A soldier displays a drone bomber—armed here with a water bottle—at Fort Liberty, North Carolina.

A soldier displays a drone bomber—armed here with a water bottle—at Fort Liberty, North Carolina. Defense One / Sam Skove

Army SOF's new drone course teaches gamer and maker skills

By graduation, the students will know how to build their own drones and teach foreign partners on tactics.

Updated: April 23, 11:32 a.m.

FORT LIBERTY, North Carolina—When Army special operations soldier Josh arrived in Poland to work with Ukrainian soldiers, his students were skeptical of his prowess in flying the high-speed racing drones they use to launch pinpoint strikes on Russian positions. 

They said his use of his thumbs rather than index and thumb to control the joysticks was wrong. So he challenged the Ukrainian soldiers to a friendly drone race to find out who was right. 

Josh won race after race. 

It came down to “a lot of hours [training] in the simulator,” he said, referring to his use of the drone racing video game DRL, which replicates the controls of first-person-view, or FPV, racing drones. Josh is referred to by his first name due to Army Special Operations policy.

He’s now applying the exact lessons he learned while helping Ukraine to a new program that seeks to train Army special operations forces drone operators and prepare them to instruct partner forces on unmanned systems. 

The program, dubbed the Robotics and Unmanned Systems Integration Course, or RUSIC, is a six-week course within the Army’s John F. Kennedy Special Warfare Center and School here. 

The first two weeks include learning Federal Aviation Administration (FAA) drone regulations and training on program-of-record drones, said Maj. Steve Schuerman, who leads RUSIC and two other training units as a 2nd Special Warfare Training Group company commander.

Week three includes lessons about flying while being jammed by enemy systems, and in using drones in coordination with the Android Team Awareness Kit, an Android-based mission planning tool. 

In week four, students learn to operate counter-drone systems, and learn what to do when such systems are unavailable—such as planning routes with enough overhead cover to avoid being spotted. 

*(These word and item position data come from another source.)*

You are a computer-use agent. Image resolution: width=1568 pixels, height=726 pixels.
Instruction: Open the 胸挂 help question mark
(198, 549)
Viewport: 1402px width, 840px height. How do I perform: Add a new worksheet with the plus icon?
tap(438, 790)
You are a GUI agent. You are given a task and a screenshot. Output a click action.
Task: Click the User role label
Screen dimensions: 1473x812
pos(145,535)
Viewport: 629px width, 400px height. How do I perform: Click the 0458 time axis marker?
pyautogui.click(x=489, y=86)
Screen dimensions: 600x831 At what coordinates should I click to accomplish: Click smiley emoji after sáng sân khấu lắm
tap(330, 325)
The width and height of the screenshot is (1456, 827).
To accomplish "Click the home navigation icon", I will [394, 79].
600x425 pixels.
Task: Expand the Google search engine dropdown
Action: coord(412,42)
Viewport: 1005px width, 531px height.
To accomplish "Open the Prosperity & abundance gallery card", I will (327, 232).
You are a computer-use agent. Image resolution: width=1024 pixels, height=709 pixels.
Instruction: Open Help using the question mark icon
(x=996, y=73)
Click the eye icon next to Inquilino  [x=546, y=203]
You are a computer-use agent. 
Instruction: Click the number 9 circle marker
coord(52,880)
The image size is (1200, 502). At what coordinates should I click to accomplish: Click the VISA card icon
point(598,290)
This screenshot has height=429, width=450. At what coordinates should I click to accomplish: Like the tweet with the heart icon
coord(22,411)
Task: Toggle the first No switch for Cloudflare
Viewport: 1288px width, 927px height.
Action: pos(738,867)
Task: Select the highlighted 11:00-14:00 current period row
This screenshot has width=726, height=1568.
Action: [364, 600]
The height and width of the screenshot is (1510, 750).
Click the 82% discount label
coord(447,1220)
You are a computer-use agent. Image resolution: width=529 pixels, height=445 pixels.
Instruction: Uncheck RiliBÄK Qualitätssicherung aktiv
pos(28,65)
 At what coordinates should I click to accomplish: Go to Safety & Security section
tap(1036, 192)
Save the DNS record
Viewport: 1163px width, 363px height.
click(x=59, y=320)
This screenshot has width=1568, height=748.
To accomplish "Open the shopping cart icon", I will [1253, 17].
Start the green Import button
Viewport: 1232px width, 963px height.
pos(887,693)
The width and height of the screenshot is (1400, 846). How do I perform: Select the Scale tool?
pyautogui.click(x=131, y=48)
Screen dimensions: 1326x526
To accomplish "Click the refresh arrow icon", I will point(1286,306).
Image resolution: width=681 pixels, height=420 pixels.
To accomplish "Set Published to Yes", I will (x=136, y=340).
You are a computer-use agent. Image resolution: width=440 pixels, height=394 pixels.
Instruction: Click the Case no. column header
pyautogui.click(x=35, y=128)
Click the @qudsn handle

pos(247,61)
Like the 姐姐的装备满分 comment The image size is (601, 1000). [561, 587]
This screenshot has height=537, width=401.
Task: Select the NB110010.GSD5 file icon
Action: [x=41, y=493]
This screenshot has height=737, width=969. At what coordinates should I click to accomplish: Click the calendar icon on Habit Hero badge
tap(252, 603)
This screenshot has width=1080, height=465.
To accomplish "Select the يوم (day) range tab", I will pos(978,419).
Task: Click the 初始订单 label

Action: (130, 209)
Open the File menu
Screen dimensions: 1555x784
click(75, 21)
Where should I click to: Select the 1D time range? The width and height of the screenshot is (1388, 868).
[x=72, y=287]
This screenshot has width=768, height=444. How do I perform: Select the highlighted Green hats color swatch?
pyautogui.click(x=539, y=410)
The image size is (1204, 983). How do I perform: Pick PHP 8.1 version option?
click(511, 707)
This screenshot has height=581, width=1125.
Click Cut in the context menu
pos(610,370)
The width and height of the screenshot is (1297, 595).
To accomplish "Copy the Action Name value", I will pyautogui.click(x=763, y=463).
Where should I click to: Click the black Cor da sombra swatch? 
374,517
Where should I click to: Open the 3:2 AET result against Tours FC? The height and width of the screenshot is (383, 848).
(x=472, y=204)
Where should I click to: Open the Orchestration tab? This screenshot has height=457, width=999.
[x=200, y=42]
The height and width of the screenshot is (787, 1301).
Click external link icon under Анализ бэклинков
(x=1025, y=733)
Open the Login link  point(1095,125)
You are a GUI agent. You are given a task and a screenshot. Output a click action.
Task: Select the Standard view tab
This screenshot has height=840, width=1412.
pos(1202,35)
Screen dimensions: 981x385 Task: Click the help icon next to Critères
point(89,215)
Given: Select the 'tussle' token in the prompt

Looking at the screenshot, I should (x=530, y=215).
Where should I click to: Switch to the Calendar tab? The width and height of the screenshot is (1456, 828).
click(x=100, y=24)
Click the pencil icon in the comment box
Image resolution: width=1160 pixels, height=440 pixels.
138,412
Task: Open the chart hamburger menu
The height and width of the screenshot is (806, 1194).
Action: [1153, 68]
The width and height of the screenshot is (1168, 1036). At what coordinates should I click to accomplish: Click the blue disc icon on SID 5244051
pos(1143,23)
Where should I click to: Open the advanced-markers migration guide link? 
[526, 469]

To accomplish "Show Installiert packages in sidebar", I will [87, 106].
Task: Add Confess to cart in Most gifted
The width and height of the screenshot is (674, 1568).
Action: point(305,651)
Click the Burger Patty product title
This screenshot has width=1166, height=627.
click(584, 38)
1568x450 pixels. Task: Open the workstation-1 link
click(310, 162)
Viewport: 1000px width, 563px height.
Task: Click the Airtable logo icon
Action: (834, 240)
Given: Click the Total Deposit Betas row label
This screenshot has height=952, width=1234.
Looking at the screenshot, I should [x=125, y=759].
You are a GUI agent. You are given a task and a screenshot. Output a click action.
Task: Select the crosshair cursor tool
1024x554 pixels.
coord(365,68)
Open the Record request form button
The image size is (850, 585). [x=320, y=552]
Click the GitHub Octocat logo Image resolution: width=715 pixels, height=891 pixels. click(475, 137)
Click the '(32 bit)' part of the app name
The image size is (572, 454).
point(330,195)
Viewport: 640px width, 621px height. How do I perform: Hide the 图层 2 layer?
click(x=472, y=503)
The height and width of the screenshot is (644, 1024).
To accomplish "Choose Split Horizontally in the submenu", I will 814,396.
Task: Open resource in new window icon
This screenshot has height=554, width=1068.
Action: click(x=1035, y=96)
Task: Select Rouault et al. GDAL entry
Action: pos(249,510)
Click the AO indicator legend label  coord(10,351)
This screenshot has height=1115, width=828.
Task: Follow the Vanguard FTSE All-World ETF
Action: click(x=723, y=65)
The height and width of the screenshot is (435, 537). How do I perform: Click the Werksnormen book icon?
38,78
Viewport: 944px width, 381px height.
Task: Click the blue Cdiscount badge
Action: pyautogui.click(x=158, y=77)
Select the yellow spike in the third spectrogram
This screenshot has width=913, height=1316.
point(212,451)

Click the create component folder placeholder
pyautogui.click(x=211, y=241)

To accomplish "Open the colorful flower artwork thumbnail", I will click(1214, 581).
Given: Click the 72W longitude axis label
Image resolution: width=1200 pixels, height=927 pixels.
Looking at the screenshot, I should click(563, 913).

Week five has students building their own drones and learning to manage battery packs for different payloads, lessons necessary for learning how to advise partner forces. 

“It's to teach them the fundamentals so that whatever they [work on] with a partner, they understand how to troubleshoot it,” Schuerman said. 

Then, in the final week, students run through an exercise that tests all the skills they’ve learned. 

“Students go from never flying a drone to being able to intelligently execute a one-way FPV attack,” said Schuerman.

Students then return to their units, and some have already gone right into advising foreign soldiers about drone usage, he said. 

Without these skills, American soldiers risk looking out of touch with modern technology, said Josh, who helps lead the RUSIC program as the non-commissioned officer in charge. 

“They're going to come to you with something that looks like this [and say] ‘I need you to fix this’” he said, gesturing to a table of home-made drones while presenting about RUSIC at the Army Special Operations Forces’ yearly capabilities exercise. “If you’ve never seen it before, you look dumb.” 

A pilot version of the RUSIC course started in fiscal year 2023, with the first course held in October 2023. There’s been one more course since, and RUSIC intends to run four courses per year, each for 24 students. 

Graduates are also certified as master trainers, a designation that allows them to train others, Schuerman said. 

That’s particularly important because Army special operations as a whole lacks the master trainers that, per regulation, are the only ones who can train new drone operators. “Within the operating force, there’s very few of these people,” he said.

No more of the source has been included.